> _INFORMATION SHOWN_:
***

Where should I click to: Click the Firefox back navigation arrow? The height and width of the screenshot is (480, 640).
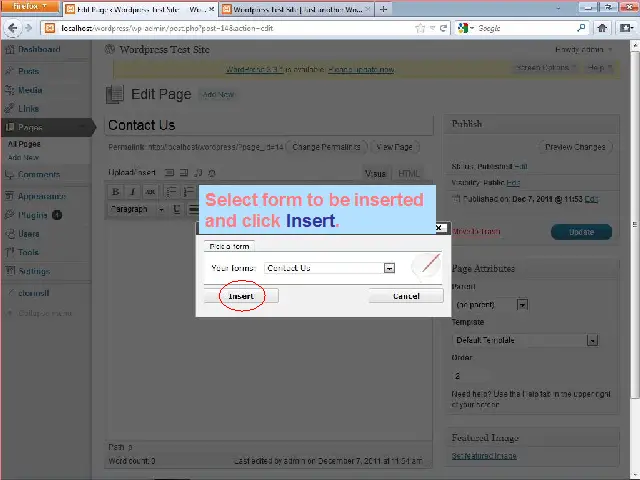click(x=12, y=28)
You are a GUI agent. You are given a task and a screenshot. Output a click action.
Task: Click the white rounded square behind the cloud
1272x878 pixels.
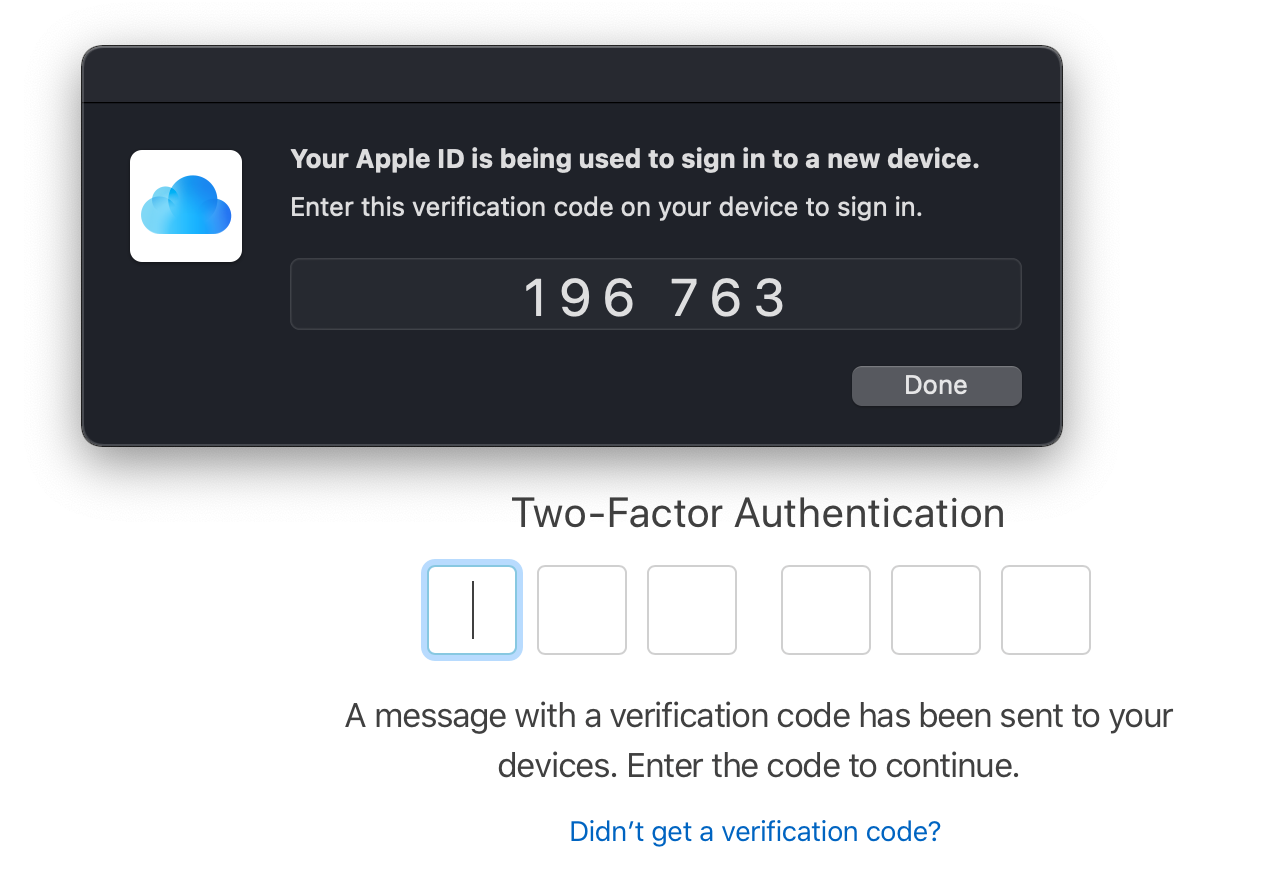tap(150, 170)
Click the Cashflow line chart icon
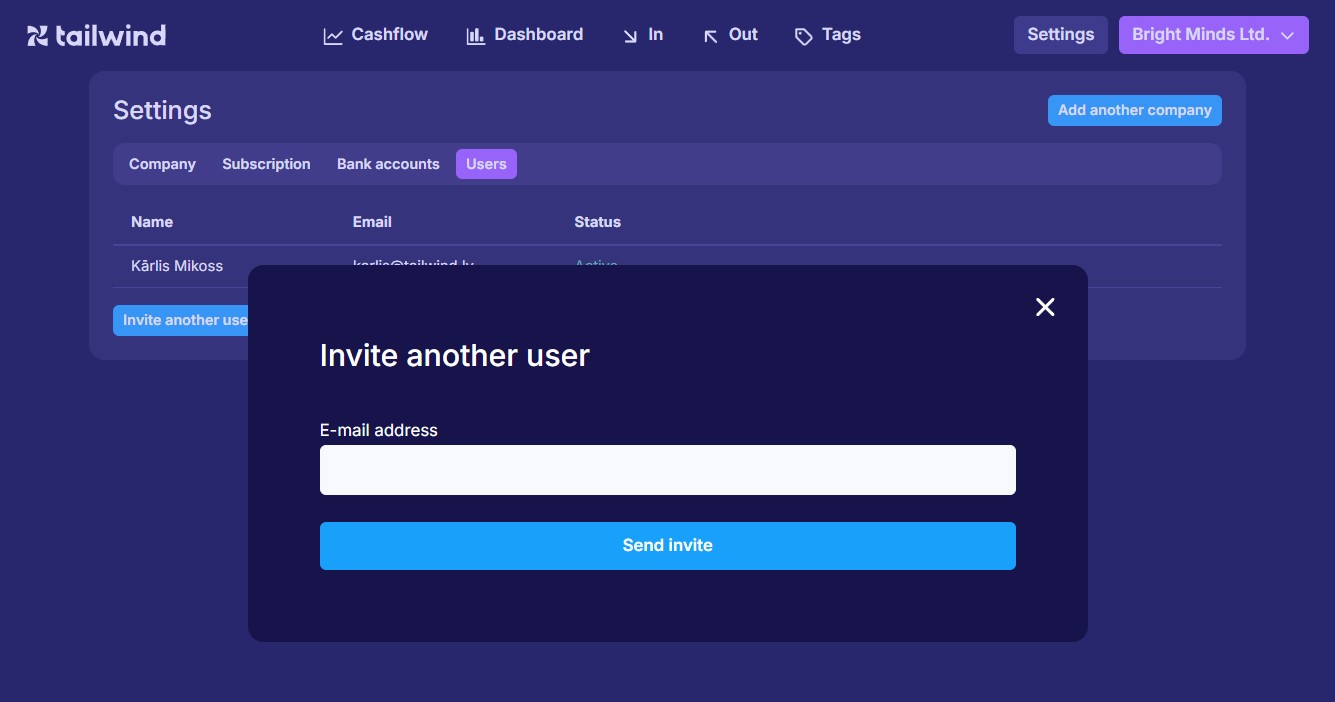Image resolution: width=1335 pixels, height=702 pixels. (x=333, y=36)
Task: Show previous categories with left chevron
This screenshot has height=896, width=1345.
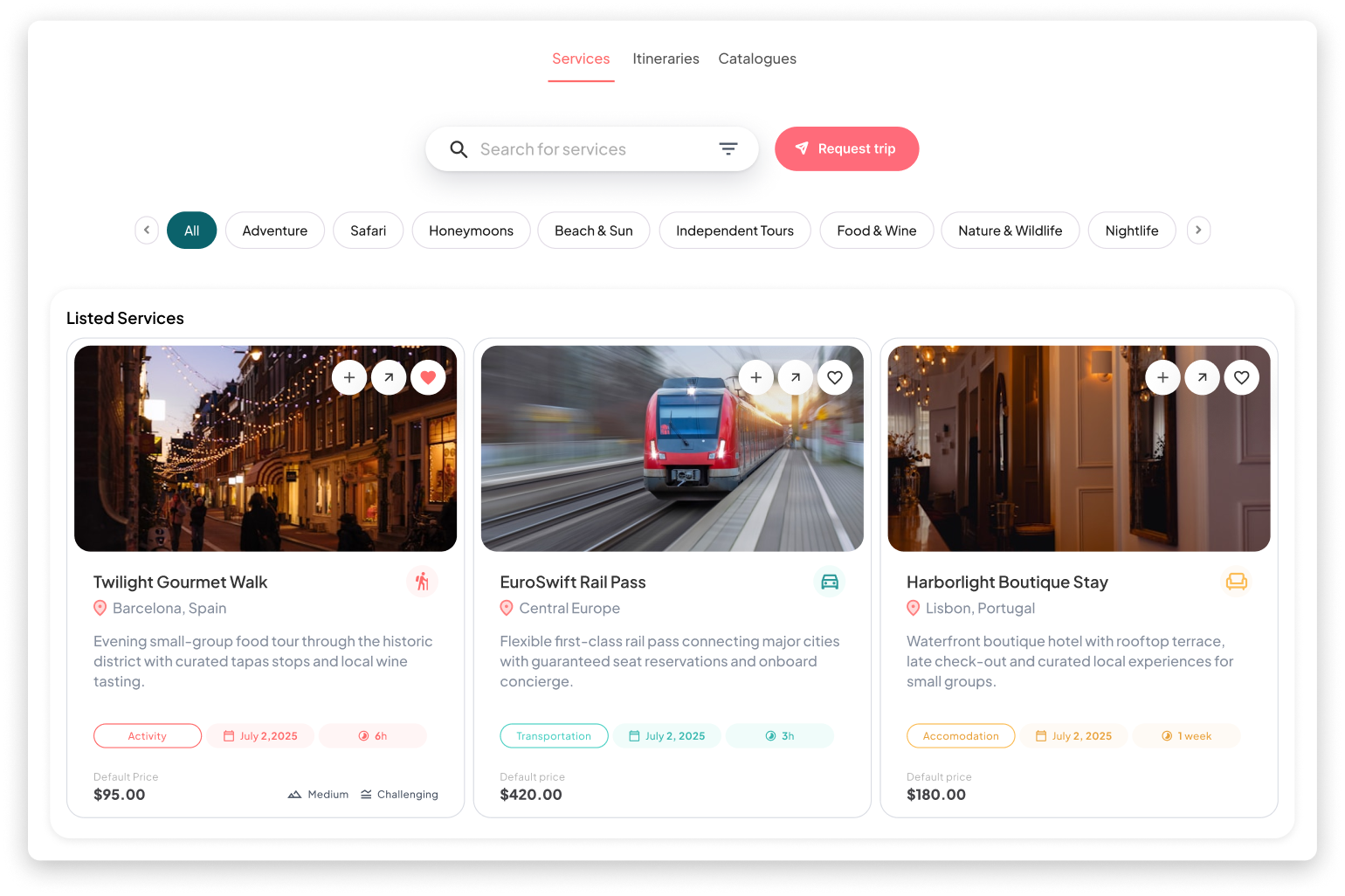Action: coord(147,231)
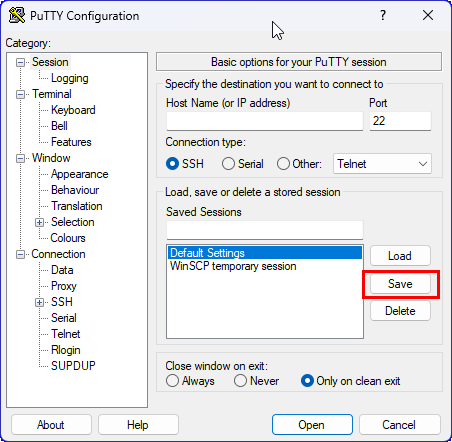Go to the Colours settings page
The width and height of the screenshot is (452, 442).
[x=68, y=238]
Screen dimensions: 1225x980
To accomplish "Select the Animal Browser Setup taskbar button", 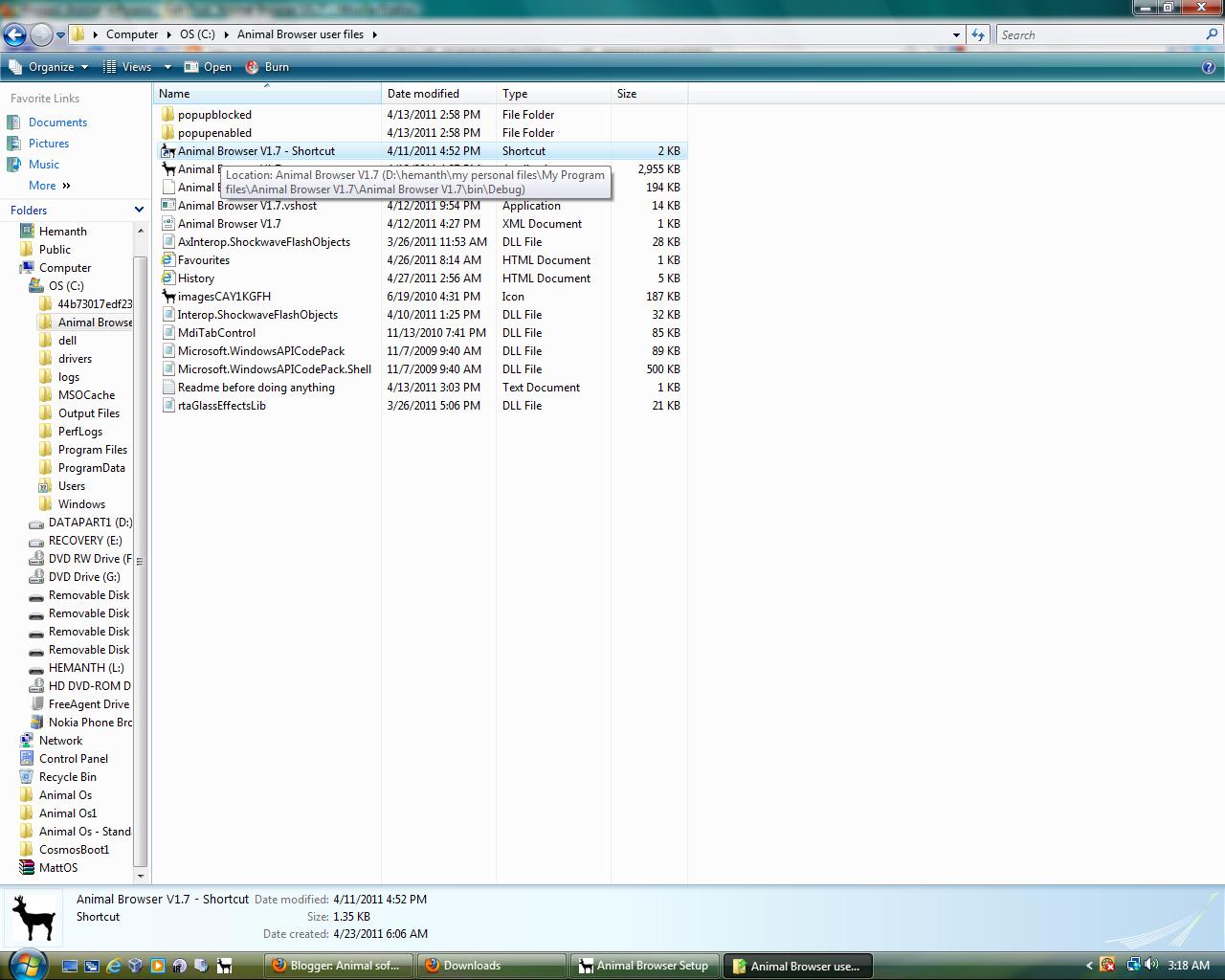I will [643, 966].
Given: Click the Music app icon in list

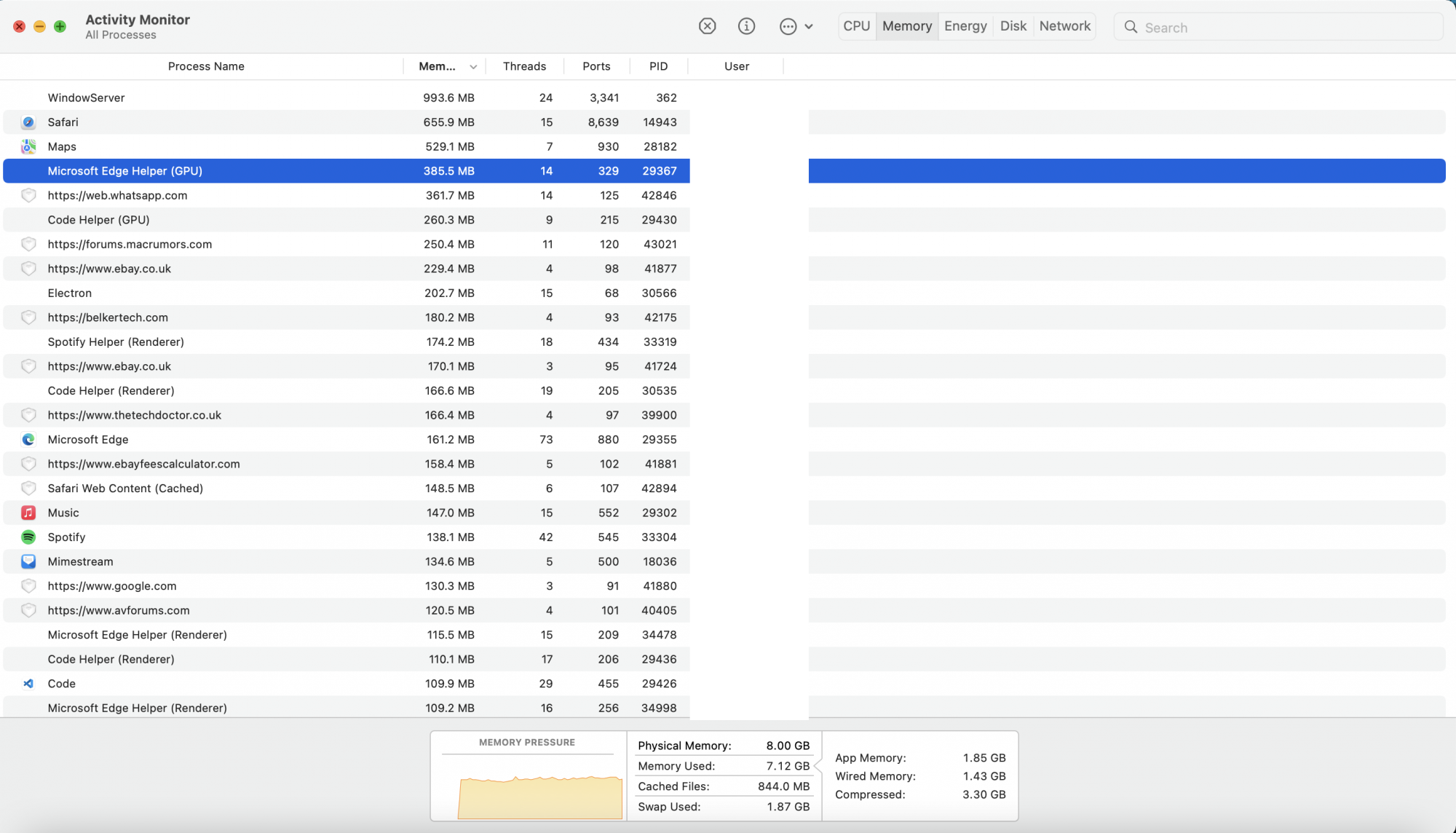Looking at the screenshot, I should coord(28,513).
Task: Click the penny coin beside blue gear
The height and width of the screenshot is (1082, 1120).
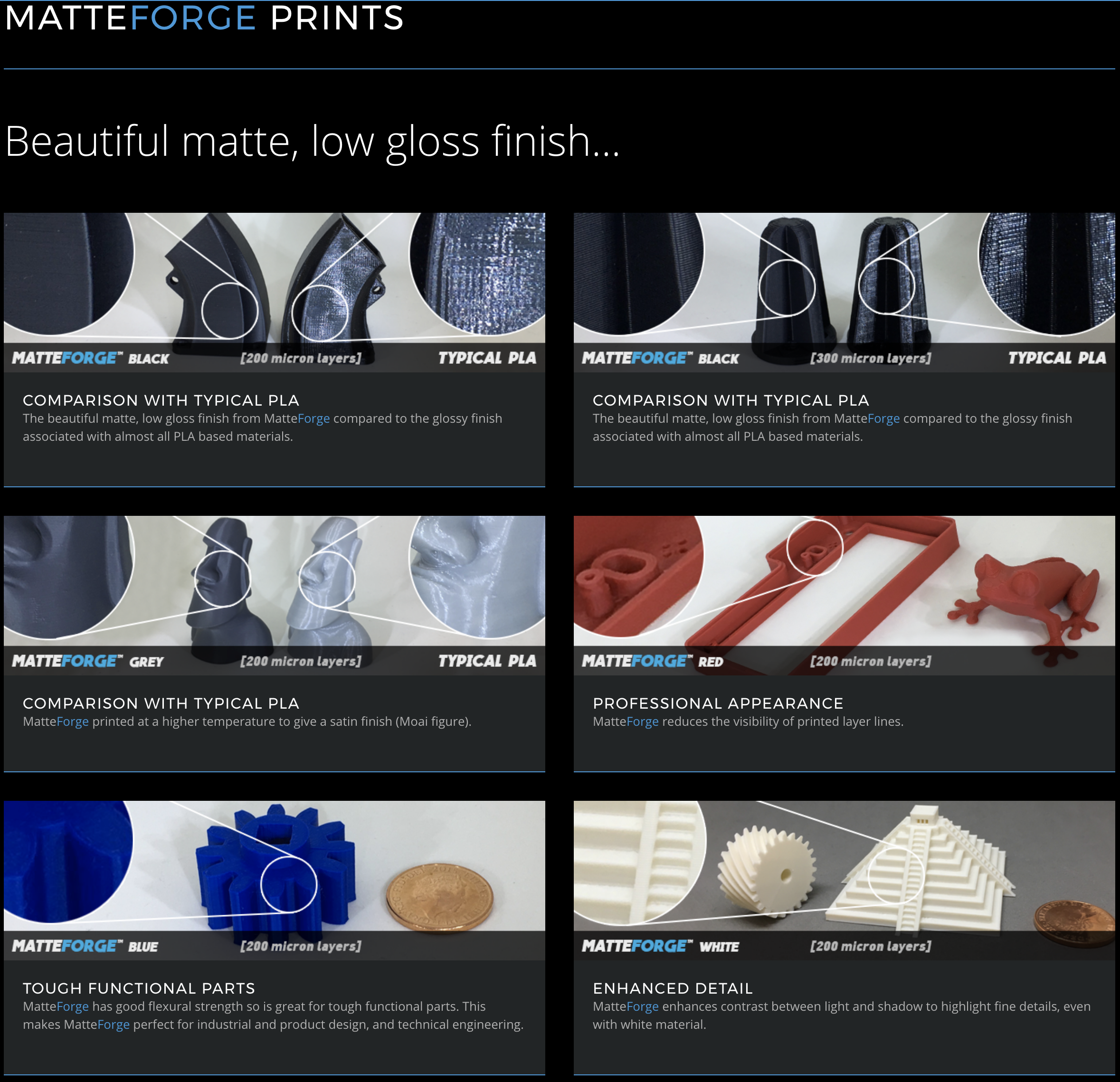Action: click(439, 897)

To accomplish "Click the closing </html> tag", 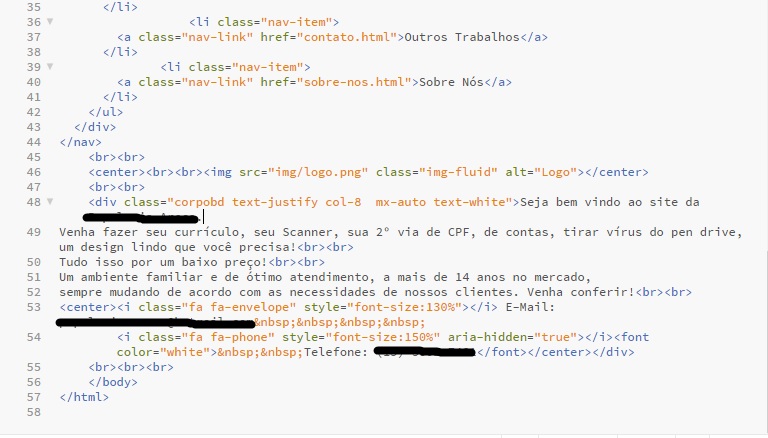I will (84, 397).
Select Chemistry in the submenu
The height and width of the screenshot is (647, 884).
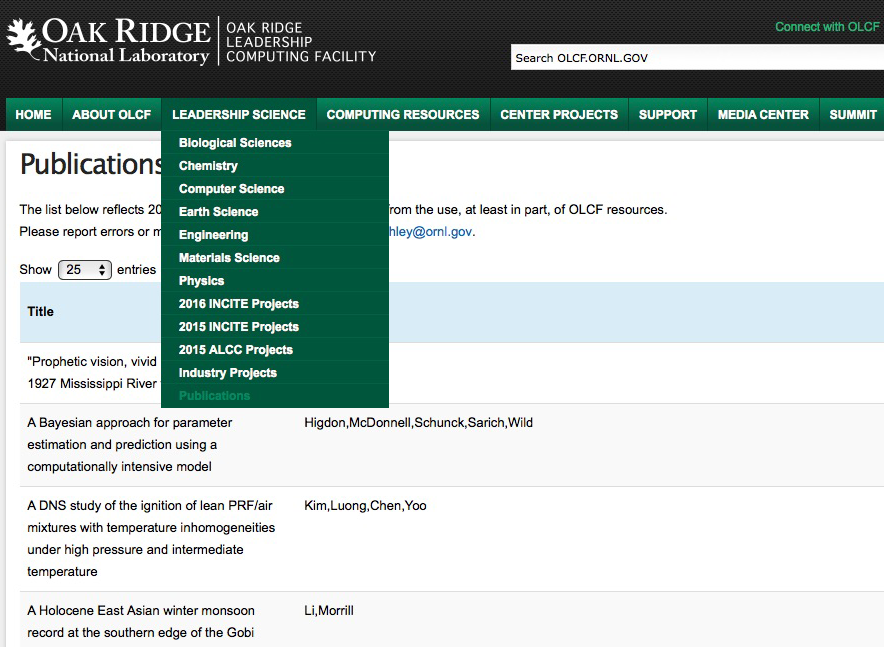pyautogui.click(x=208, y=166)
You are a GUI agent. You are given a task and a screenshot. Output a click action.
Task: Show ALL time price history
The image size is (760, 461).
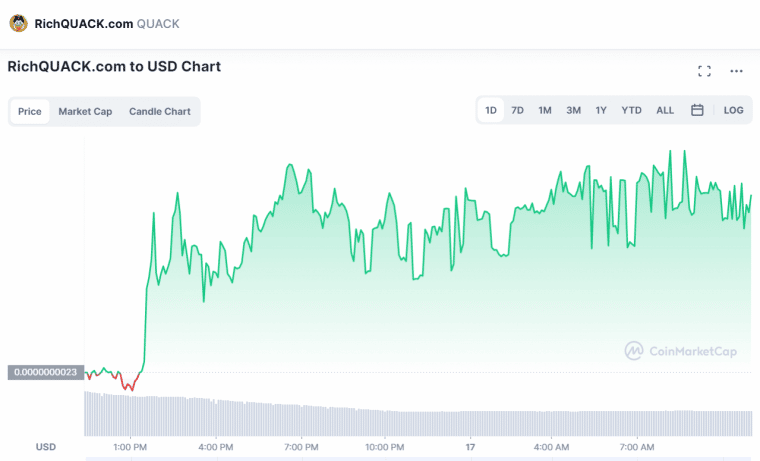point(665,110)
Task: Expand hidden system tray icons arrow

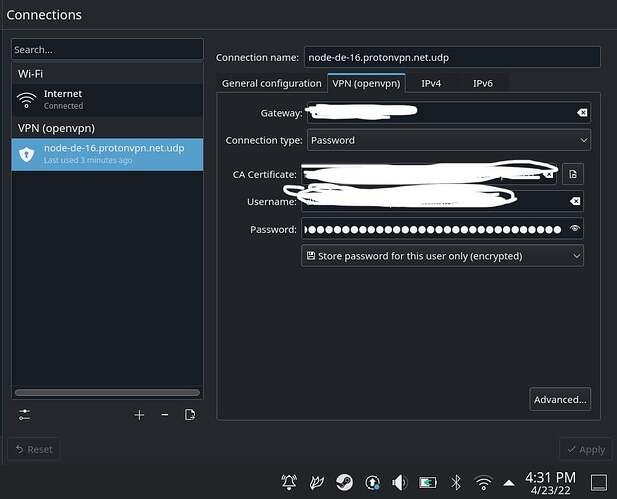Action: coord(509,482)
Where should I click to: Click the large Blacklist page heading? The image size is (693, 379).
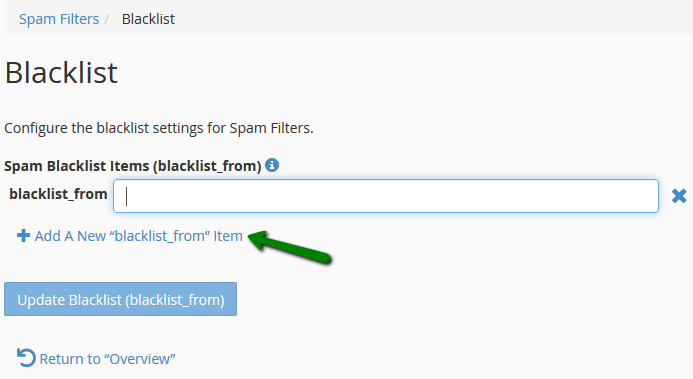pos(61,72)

***

> _THE EXERCISE_: Can you copy out the lines starting at the one containing "Given: Click the Music app icon in list" and ending at the one containing "Action: click(439, 897)", with the pictures left out?

> _ANSWER TO THE TASK_:
Given: Click the Music app icon in list

Looking at the screenshot, I should coord(28,513).
Task: Click the penny coin beside blue gear
The height and width of the screenshot is (1082, 1120).
Action: click(439, 897)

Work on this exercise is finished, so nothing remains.